Chinese Vice Foreign Minister Cui Tiankai’s recent remarks about other countries meddling in the South China Sea disputes were a clear warning to the United States. Though on the surface the comments were restrained, using the analogy of playing with fire undoubtedly escalates the diplomatic war of words that has been unfolding.
But even more ominous could be the remarks he made over the sentiments of average Chinese citizens. To quote: ‘…the Chinese public is following very closely whether the United States will adopt a just and objective position on matters like these.’
It’s common for Chinese statements responding to foreign policies inimical to Chinese interests to portray such actions as ‘hurting the feelings’ of the Chinese people. In this context, the Chinese Communist Party (CCP) has served as a spokesperson for the larger Chinese population. The CCP, under this view, is but an agent serving the wishes of its principal, the fragile feelings of all 1.3 billion Chinese.
Recent developments in the Chinese media have, however, altered this principal-agent relationship. The state-controlled media no longer monopolizes information going into and coming out of China. This fracturing of channels of communication into and out of the country has allowed average Chinese citizens to formulate and present their own opinions on important issues. The ability to sidestep CCP control of expression increasingly influences Chinese foreign policy.
The CCP has grappled with how best to control the new media environment. It has had to delicately balance allowing disgruntled citizens room to express their displeasure and relieve some pressure, while at the same time restraining freedom of expression to prevent it from becoming combustible and possibly turning against the Party itself. Yet even with this fear in mind, it appears the Party still actively supports nationalist expressions when they converge with Party interests. The CCP has selectively allowed some public outcries against foreign entities while always trying to contain them so that they don’t get out of hand. Examples include the 1999 anti-US protests following the Belgrade embassy bombing and the 2005 anti-Japanese riots.

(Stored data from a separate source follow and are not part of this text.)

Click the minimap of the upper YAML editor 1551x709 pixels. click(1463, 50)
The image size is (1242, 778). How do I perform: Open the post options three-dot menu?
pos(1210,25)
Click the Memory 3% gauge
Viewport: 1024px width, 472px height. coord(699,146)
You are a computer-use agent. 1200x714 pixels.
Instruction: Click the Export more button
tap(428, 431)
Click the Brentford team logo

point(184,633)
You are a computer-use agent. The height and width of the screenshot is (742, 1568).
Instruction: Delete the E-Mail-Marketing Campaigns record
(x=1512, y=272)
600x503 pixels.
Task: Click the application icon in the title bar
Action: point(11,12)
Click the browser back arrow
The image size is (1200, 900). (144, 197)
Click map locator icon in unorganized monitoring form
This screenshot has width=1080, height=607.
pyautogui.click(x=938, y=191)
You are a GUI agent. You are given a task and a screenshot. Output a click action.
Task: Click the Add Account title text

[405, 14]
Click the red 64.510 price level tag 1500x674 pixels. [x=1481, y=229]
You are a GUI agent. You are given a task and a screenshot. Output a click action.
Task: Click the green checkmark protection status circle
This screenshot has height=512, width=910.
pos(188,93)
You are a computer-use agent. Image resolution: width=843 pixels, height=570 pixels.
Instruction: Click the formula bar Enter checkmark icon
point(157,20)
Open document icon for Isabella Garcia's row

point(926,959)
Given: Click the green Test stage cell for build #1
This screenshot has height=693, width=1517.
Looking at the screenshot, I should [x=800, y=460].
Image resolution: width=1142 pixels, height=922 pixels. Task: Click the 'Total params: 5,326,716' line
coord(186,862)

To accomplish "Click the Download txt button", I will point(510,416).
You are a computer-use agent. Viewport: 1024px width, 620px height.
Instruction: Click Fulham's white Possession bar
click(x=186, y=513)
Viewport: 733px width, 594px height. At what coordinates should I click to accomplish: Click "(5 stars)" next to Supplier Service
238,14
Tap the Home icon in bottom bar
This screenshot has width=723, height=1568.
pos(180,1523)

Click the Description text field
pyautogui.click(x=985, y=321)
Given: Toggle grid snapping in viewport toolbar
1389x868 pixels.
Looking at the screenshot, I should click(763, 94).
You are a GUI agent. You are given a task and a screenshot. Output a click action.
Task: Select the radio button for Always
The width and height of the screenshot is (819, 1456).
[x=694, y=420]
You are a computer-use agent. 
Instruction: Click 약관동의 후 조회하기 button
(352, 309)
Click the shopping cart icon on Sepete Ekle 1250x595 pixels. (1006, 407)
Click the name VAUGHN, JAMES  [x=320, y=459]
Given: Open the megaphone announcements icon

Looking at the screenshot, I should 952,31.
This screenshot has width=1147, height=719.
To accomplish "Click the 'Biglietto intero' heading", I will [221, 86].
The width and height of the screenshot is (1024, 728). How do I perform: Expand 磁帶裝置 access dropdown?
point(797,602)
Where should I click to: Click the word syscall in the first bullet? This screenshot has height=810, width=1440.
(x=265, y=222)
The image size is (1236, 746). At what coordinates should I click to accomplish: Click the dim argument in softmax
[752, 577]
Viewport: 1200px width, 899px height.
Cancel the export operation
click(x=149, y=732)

These tactics are often dismissed as diversionary tactics by the Party to deflect negative sentiments from domestic problems onto international adversaries. As this narrative goes, the illegitimate and insecure CCP is worried about its image with the people, so it occasionally foments anti-foreign sentiment to replace the discredited ideologies of Mao and Marx and enhance its image as the guardian of Chinese national pride.
This argument is plausible, and there’s certainly evidence to support it. But there is another, non-mutually exclusive, argument that could be made. Perhaps the CCP has learned from dealing with its more democratic counterparts the effectiveness of using domestic politics as an excuse for intransigence in negotiations. From Taiwan to the Dalai Lama, Chinese negotiators have been told to be patient and understanding of US actions because US policymakers are hostages of their domestic constituents, and so must occasionally promote policies that may inadvertently damage the overall Sino-US relationship.
Perhaps its China’s turn to use this excuse. Like burning the bridges behind one’s army before engaging in combat, Cui’s comments could be a warning to the other disputants and the United States that, if they are not careful, China will open the floodgates of outrage from its citizens and therefore greatly reduce its room to compromise. The message is subtle yet clear: negotiate with us, the reasonable leadership, now, or deal with the unruly and unpredictable Chinese population. This type of proposition is consistent with the CCP’s domestic compact with society in which it consistently compares the end of Party rule with the immediate and inevitable emergence of chaos and disaster. Whether in foreign or domestic policy, the Party likes to present itself as the ‘good cop,’ with the unreasonable masses serving as the ‘bad cop.’
Of course, the other audience for this message is the Chinese population. Cui’s remarks could be a cue for the patriotic online community to respond to the disputes and call for a more hard-line stance. Were there to be a public outcry against the United States and other South China Sea claimants, and if the outrage were to escape the censoring efforts of the Great Firewall, then it would be evidence that the Party is hoping for public opinion to bolster its bargaining position.
It’s hard to tell in China how organic nationalist sentiments are, and to what extent they are fomented and/or manipulated by Beijing. But it’s plausible that, engineered or not, the opportunistic CCP is now attempting to use a potential weakness – uncontrolled public opinion – as a tool in foreign policy. In this light, Cui’s remarks could be a concealed threat to the United States and the region that the window for a fair, negotiated settlement is closing. If this opportunity is missed, then China’s counterparts will hear the common refrain recited numerous times to China: ‘It’s nothing personal, just domestic politics.’
Matt Anderson is a Resident Handa Fellow at the Pacific Forum CSIS.